Element and text location data
+-------+

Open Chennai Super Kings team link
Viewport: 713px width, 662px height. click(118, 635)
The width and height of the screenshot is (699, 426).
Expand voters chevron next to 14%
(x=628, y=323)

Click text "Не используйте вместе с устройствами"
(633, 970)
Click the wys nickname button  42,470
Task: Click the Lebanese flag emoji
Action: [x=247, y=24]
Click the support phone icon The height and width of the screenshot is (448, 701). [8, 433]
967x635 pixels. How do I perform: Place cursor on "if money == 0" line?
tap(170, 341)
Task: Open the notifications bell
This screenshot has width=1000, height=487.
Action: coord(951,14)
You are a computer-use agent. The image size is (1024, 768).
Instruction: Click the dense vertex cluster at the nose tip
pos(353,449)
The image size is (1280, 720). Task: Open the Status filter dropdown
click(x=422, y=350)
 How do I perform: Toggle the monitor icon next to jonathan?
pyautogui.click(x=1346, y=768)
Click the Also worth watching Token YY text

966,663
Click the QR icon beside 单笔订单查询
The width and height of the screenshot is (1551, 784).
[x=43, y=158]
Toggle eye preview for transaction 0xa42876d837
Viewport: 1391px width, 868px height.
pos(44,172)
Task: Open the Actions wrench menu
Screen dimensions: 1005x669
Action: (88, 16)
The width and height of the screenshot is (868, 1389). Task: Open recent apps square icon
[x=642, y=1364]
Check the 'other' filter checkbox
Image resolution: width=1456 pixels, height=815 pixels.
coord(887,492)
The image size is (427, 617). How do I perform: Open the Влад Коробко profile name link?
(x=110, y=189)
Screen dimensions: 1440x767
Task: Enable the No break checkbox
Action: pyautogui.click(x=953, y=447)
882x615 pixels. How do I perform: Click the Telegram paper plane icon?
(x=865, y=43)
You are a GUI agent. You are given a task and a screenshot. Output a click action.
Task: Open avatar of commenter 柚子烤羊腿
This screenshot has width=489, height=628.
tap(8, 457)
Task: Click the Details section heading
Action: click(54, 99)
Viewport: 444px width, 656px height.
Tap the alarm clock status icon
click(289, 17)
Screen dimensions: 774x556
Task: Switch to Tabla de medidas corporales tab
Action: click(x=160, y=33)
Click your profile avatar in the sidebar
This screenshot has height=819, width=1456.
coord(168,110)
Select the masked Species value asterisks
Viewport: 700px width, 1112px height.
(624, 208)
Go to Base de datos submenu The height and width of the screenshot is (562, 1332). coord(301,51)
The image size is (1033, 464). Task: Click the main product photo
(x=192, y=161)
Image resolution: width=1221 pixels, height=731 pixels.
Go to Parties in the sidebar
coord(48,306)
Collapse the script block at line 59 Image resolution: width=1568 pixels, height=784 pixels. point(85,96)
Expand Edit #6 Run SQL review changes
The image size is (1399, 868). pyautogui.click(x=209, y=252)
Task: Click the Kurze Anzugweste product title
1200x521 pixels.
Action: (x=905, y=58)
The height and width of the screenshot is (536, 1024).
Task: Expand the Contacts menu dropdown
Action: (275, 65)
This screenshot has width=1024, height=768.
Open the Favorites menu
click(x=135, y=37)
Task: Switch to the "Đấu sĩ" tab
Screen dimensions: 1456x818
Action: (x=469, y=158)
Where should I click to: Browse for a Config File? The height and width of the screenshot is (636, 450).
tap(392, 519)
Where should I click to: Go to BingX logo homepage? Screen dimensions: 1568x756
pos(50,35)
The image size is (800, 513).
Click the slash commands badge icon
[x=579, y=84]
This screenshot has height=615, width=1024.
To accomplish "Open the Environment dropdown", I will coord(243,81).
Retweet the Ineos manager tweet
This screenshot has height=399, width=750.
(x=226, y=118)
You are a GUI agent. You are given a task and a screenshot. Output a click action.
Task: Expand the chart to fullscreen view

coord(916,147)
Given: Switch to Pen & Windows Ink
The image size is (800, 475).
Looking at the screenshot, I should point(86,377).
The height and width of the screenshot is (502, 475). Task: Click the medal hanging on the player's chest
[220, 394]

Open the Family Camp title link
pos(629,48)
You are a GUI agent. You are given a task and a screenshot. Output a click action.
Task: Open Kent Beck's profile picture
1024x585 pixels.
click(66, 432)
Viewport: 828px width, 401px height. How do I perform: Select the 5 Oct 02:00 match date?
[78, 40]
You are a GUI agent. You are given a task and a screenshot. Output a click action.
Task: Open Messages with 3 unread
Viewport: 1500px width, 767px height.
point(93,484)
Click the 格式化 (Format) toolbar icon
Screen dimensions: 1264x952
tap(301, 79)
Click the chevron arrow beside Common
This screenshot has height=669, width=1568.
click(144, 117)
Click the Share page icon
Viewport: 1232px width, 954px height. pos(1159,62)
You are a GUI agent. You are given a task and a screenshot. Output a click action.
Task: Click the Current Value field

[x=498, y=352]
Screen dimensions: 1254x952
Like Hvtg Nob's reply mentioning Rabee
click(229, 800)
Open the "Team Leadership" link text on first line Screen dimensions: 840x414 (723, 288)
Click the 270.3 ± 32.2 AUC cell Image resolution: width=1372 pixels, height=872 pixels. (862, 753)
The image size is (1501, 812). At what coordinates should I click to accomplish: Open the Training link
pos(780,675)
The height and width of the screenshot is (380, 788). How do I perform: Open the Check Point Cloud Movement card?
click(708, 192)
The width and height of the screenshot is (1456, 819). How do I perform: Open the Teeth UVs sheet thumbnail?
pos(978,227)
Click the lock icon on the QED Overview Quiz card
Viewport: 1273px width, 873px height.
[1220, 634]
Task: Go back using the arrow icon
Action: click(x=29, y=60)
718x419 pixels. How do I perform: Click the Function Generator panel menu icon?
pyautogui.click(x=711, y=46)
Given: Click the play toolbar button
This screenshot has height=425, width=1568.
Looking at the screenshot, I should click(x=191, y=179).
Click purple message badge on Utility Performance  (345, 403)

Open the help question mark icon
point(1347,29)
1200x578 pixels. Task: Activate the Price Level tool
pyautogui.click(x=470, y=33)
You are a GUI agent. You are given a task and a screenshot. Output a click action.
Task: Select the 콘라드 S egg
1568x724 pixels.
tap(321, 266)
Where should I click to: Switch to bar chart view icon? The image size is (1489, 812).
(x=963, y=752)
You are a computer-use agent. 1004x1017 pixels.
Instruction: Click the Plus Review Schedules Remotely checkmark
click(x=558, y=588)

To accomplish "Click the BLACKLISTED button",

+-------+

* _What you need to do_: Rewrite the lines from the line with "840x414 (723, 288)" up to and including the line with "pos(780,675)", scaling every click coordinate by 0.35 and rounding to whole numbers with halves rounded up. Keep all other text in those lines unchanged.

* _Solution below_:
Open the "Team Leadership" link text on first line Screen dimensions: 840x414 (253, 101)
Click the 270.3 ± 32.2 AUC cell Image resolution: width=1372 pixels, height=872 pixels. (302, 264)
The image size is (1501, 812). At what coordinates should I click to accomplish: Open the Training link
pos(273,236)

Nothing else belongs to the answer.